Adding to our breakfast series here, here, and here, we note that Country Life magazine has been trying to identify the ultimate full English breakfast:
Few topics are more contentious than what constitutes the classic morning fry-up. Should the eggs be fried or scrambled? Baked beans or grilled tomato? Toast or fried bread?
However, Country Life magazine has sought to set the benchmark by hunting down Britain’s best food producers to make the perfect plateful.
Controversially, its line-up only comprised sausages, white pudding, black pudding, mushrooms, bacon, and fried eggs. [What, no baked beans, no grilled tomato? G.T.]
The entire article.
British food seems to be up and coming in the States, at least according to the Telegraph's Marmite Takes Manhattan, from which we get the below list:
GREAT BRITISH GRUB
The top 10 British products sold at New England supermarket chain Stop and Shop
- Ribena
- Cadbury's chocolate fingers
- Branston pickle
- Bird's custard
- PG tips
- Marmite
- Maltesers
- Galaxy chocolate
- Jacob's cream crackers
- Peppermint Aeros
That looks absolutely disgusting.
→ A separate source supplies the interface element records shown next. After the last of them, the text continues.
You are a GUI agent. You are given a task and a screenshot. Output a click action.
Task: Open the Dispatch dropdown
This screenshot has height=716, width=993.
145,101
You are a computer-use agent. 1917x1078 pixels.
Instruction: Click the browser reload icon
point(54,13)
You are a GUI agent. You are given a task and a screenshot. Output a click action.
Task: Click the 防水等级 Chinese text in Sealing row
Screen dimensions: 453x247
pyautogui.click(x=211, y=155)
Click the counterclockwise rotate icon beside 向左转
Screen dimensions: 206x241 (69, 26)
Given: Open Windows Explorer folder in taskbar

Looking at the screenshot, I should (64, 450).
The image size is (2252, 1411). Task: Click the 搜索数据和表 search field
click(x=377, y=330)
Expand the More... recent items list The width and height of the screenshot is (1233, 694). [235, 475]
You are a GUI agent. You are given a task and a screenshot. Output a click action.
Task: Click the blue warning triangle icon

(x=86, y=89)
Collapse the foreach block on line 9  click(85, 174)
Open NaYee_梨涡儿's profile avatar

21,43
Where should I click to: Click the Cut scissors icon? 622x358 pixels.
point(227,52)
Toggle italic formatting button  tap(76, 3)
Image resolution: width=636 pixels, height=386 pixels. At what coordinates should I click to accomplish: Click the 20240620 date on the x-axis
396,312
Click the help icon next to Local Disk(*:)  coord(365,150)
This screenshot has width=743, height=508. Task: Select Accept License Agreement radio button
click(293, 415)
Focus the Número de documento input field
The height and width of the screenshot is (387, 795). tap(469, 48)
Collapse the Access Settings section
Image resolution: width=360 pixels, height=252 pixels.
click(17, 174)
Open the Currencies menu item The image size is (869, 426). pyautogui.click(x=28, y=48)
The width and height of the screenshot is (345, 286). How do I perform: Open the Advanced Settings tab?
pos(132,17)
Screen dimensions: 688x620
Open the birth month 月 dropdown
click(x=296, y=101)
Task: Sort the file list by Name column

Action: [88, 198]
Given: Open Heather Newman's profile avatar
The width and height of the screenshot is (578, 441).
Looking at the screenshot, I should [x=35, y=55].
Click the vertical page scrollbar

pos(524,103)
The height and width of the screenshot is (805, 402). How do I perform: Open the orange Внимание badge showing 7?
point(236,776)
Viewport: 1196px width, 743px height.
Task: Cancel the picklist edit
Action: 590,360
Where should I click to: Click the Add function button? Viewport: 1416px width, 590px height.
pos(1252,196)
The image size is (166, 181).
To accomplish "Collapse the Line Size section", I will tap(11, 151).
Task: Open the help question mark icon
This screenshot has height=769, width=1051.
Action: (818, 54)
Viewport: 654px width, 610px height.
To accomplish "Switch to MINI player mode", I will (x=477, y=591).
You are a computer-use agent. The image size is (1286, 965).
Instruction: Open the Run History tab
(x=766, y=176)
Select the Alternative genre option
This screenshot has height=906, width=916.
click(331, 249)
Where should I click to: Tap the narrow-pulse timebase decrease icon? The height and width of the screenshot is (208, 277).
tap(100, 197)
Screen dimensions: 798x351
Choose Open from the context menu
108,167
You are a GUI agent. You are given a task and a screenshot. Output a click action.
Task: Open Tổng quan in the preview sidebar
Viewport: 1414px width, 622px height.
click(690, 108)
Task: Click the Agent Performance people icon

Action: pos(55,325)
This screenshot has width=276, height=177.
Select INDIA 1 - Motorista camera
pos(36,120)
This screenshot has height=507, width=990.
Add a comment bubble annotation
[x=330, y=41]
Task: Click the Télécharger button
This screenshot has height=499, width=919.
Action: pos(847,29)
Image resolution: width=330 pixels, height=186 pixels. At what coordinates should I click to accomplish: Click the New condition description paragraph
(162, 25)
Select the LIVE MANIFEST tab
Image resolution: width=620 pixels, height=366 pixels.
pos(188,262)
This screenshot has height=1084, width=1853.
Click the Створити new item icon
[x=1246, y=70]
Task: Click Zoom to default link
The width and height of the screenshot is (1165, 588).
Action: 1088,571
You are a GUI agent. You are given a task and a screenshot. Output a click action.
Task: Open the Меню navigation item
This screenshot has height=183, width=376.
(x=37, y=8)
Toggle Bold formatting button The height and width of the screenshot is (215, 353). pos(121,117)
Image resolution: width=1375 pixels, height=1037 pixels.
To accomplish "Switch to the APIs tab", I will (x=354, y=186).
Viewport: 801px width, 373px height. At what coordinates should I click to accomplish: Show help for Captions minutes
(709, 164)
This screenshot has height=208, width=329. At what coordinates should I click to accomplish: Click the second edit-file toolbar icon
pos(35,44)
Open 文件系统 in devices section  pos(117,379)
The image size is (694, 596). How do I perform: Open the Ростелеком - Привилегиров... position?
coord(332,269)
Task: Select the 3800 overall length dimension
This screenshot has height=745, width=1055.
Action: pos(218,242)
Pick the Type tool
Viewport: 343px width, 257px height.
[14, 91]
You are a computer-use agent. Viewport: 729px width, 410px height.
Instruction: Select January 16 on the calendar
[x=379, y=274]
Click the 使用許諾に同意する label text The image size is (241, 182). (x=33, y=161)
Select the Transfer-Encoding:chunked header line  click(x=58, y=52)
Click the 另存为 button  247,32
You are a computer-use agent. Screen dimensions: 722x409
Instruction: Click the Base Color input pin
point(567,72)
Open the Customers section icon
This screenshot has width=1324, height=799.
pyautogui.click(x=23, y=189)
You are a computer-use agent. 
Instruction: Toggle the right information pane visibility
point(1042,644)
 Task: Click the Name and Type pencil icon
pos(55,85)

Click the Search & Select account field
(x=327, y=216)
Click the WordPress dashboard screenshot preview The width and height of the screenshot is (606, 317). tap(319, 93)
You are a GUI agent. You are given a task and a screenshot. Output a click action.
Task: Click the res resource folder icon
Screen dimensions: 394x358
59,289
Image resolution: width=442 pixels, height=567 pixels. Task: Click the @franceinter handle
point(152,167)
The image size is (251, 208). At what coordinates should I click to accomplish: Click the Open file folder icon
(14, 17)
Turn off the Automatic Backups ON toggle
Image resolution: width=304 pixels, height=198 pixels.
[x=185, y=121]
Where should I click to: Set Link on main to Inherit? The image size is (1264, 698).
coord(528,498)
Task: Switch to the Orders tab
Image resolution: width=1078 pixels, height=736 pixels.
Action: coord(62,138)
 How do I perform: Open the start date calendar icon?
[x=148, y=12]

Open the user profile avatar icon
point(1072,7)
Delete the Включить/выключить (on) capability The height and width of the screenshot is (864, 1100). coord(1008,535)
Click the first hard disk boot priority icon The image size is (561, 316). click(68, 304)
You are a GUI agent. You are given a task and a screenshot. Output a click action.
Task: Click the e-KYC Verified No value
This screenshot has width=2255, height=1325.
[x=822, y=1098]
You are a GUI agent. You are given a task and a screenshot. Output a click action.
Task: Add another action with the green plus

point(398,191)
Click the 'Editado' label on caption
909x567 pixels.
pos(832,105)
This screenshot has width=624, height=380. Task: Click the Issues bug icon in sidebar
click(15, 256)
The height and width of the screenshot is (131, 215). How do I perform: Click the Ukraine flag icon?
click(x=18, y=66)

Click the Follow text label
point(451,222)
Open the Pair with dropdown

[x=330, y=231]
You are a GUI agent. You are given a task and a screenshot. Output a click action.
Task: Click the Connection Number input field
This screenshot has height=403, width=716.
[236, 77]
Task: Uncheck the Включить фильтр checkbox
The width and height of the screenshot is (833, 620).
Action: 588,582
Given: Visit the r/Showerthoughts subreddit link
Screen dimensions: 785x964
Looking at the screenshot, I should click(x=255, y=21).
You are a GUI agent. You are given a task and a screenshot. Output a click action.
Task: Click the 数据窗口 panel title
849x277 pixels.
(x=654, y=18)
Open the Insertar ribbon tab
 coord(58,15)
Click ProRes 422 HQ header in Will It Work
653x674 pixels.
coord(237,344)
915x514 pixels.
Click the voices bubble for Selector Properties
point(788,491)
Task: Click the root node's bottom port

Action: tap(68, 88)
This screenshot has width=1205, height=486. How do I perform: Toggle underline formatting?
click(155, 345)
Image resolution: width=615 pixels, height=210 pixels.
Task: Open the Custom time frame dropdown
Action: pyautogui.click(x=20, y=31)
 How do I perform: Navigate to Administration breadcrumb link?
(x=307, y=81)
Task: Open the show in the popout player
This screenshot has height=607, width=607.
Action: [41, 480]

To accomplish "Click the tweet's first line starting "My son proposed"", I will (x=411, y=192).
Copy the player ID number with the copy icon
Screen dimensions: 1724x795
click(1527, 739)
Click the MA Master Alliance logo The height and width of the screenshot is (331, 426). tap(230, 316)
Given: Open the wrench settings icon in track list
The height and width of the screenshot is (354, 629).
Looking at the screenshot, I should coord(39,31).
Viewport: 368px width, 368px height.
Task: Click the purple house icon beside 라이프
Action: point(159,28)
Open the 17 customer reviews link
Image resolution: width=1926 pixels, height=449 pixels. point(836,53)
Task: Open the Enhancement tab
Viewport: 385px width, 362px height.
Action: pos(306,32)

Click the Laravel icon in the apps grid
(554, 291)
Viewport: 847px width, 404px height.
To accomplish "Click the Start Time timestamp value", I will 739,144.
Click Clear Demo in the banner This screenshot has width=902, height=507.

I don't understand how anyone could eat that. Ewwwww.
Please excuse my visceral reaction.
Posted by: TanGeng | 02/19/2010 at 05:46 PM
Do the British have a lot of indigestion? I sure would if I ate that stuff.
Posted by: Laura | 02/19/2010 at 10:25 PM
Good question, Laura. While I like the stuff - perversely-, it does not agree with me at all. I get the squitters.
I am off to Mainz, Wiesbaden and Frankfurt this morning - maybe I`ll have an English breakfast in one of the many British places in the area.
It is about time we had a post on American breakfast - don't you think?
Also, thanks a lot for the post on the Monty Python event in the royal Albert Hall. Certainly a highlight. I am afraid inertia will keep me grounded, though.
Posted by: Georg Thomas | 02/20/2010 at 01:10 AM
From the looks of it, an English breakfast is the perfect way to start a 24 hour fast.
Posted by: Eric Parks | 02/20/2010 at 07:03 AM
That explains the fall of the British Empire.... makes me nauseous just looking at it. I'll stick with 2 eggs, wheat toast and maybe just one piece of bacon.
Posted by: Robert Eckerson | 02/20/2010 at 06:24 PM
Sounds cool to me.
I'll have only one egg, two wheat toasts (correction: two slices of untoasted wheat bread), no bacon, some cheese instead, with my bread. Earl Grey, a quarter of a liter of it, as well as a glass of organge juice.
(I don't drink milk at all - it's as agreeable to my stomach as English breakfast).
Posted by: Georg Thomas | 02/20/2010 at 07:52 PM
To be fair, The picture does not do the full English justice. A couple of slices of un smoked back bacon grilled, with 2 pork sausages, fresh grilled halved tomotos, fresh mushrooms lightly sauted in butter and 2 fried eggs with runny yolk, 2 slices of thick sliced fried bread, I usually brush with oil then toast under the grill. Then you can optionally add to this Black pudding, bubble & sqeak (mashed potato mixed with onion & cabbage shaped into patties, then fried) and Baked beans. Serve with 2 slices of toast and a mug of tea. Made correctly this is deliceous and will set you up for the day, you would usually have this on a sunday or a day where you wouldnt be expecting to eat lunch.